**Brief**. Start at the line with "Viewport: 650px width, 397px height." in the records below, stop at the line with "Viewport: 1316px width, 848px height.", and return every line in that span exactly, the two end lines included.

=== Available data ===

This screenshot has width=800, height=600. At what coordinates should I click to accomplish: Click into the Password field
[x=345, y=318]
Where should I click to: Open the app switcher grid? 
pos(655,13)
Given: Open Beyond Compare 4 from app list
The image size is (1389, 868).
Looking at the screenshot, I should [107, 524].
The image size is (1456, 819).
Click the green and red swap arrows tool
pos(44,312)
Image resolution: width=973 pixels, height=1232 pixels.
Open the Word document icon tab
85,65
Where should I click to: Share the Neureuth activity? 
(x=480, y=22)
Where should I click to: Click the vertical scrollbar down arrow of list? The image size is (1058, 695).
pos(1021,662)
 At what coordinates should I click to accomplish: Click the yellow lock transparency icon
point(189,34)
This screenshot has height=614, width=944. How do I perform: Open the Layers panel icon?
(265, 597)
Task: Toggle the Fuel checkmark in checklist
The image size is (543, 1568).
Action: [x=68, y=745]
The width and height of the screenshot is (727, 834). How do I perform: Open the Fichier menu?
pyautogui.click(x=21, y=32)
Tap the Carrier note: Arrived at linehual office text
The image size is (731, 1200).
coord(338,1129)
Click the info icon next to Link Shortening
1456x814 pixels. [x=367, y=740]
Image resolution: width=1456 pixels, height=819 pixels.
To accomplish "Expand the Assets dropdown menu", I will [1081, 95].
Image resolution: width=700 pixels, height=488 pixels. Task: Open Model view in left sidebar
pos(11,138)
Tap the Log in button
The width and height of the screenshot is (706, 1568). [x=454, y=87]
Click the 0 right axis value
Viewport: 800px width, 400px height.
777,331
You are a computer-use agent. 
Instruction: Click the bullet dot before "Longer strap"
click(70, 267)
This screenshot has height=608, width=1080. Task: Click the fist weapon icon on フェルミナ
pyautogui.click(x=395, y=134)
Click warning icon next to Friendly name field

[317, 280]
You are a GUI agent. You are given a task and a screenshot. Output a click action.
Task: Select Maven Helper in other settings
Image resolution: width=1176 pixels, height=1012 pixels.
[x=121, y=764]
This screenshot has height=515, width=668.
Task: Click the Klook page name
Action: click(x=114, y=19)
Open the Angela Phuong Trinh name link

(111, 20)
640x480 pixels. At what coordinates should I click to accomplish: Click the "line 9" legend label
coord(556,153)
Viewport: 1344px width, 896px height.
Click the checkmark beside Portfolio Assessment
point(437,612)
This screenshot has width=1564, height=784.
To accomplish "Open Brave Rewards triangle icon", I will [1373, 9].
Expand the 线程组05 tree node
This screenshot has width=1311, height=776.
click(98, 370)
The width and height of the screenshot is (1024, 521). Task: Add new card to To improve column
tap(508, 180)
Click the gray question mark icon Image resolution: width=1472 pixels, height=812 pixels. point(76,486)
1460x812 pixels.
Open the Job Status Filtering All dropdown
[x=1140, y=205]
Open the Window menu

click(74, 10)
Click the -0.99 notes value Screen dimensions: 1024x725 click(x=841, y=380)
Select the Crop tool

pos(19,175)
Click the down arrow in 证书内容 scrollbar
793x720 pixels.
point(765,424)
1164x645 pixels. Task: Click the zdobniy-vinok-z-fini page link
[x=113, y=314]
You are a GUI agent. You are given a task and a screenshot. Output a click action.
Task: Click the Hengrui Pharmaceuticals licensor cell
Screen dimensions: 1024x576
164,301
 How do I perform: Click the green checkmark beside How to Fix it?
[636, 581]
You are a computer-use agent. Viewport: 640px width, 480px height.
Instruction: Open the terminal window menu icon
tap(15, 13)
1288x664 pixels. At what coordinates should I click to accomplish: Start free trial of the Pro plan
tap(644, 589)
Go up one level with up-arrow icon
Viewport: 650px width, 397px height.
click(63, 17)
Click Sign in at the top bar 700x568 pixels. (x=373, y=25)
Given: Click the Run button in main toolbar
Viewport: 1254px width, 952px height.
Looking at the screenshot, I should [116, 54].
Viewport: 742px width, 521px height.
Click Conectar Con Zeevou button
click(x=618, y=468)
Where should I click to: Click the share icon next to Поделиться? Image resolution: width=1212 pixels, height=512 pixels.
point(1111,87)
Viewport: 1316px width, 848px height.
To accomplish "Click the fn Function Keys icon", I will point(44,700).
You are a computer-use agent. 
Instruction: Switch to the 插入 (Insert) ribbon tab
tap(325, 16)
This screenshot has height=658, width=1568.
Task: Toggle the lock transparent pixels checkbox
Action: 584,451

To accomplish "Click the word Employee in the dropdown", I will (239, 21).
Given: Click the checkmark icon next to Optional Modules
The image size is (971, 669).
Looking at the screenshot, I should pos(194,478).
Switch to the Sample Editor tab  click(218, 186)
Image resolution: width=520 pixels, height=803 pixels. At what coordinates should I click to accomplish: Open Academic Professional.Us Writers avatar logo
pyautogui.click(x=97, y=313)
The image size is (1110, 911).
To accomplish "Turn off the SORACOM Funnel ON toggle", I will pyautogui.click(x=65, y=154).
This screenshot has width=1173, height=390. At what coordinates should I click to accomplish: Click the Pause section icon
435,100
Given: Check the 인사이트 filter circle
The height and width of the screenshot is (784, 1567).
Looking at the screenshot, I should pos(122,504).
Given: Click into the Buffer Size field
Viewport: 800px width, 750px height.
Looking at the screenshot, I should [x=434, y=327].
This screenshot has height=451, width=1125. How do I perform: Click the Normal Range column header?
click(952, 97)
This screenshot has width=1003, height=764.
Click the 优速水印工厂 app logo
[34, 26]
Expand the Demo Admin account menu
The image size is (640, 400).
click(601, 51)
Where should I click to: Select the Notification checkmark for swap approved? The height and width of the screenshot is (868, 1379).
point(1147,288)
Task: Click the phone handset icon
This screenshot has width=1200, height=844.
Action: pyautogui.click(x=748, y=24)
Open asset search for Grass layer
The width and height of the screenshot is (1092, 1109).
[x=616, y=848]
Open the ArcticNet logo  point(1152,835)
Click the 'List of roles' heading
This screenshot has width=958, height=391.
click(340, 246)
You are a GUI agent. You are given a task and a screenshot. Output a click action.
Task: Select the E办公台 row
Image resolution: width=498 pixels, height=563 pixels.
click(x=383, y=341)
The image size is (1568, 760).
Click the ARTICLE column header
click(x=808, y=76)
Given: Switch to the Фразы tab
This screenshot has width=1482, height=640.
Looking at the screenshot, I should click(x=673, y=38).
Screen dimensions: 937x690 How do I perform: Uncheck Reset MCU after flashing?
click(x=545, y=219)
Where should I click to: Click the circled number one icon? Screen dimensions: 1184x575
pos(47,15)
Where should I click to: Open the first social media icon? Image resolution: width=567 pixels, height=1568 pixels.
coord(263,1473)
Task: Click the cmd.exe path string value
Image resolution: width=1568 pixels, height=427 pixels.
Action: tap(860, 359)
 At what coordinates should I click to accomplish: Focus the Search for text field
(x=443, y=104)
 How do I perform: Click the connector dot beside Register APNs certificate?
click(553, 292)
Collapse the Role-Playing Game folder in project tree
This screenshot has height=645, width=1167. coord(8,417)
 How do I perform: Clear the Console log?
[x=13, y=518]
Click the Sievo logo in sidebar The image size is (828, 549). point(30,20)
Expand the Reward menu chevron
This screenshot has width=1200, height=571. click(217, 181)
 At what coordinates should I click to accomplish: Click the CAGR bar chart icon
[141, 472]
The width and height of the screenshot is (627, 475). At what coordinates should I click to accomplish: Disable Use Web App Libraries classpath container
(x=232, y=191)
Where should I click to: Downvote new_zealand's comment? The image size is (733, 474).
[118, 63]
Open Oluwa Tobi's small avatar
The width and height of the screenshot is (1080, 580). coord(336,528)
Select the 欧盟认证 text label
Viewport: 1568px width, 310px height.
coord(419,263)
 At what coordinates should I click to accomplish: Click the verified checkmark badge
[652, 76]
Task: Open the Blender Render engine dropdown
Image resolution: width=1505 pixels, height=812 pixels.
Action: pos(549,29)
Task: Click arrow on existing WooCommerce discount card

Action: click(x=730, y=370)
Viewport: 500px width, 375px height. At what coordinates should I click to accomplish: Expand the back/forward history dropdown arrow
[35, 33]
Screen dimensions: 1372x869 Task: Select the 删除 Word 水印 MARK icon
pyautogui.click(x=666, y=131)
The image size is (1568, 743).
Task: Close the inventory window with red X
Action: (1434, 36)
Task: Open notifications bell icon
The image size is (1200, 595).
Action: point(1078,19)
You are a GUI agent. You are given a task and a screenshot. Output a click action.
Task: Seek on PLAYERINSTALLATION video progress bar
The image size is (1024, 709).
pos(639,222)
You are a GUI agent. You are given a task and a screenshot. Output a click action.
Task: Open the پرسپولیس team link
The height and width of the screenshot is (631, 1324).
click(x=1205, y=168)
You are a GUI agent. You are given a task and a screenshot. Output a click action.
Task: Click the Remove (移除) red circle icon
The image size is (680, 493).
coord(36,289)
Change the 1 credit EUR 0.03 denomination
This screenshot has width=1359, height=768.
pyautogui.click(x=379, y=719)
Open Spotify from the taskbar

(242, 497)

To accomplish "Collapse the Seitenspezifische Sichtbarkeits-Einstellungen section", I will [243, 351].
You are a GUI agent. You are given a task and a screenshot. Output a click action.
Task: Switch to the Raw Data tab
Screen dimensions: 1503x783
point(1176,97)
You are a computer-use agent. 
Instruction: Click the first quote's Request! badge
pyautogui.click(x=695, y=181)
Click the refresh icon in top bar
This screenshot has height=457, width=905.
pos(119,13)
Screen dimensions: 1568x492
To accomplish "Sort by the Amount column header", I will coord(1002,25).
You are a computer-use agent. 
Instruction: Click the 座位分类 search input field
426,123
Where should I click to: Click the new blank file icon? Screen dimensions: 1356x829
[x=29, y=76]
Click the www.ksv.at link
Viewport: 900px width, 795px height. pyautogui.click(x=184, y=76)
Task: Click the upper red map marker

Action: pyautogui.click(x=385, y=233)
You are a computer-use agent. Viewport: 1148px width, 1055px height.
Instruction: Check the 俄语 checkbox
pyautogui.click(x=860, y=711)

===

**Your response**.
Viewport: 650px width, 397px height.
click(63, 17)
Click Sign in at the top bar 700x568 pixels. (x=373, y=25)
Given: Click the Run button in main toolbar
Viewport: 1254px width, 952px height.
Looking at the screenshot, I should [116, 54].
Viewport: 742px width, 521px height.
Click Conectar Con Zeevou button
click(x=618, y=468)
Where should I click to: Click the share icon next to Поделиться? Image resolution: width=1212 pixels, height=512 pixels.
point(1111,87)
Viewport: 1316px width, 848px height.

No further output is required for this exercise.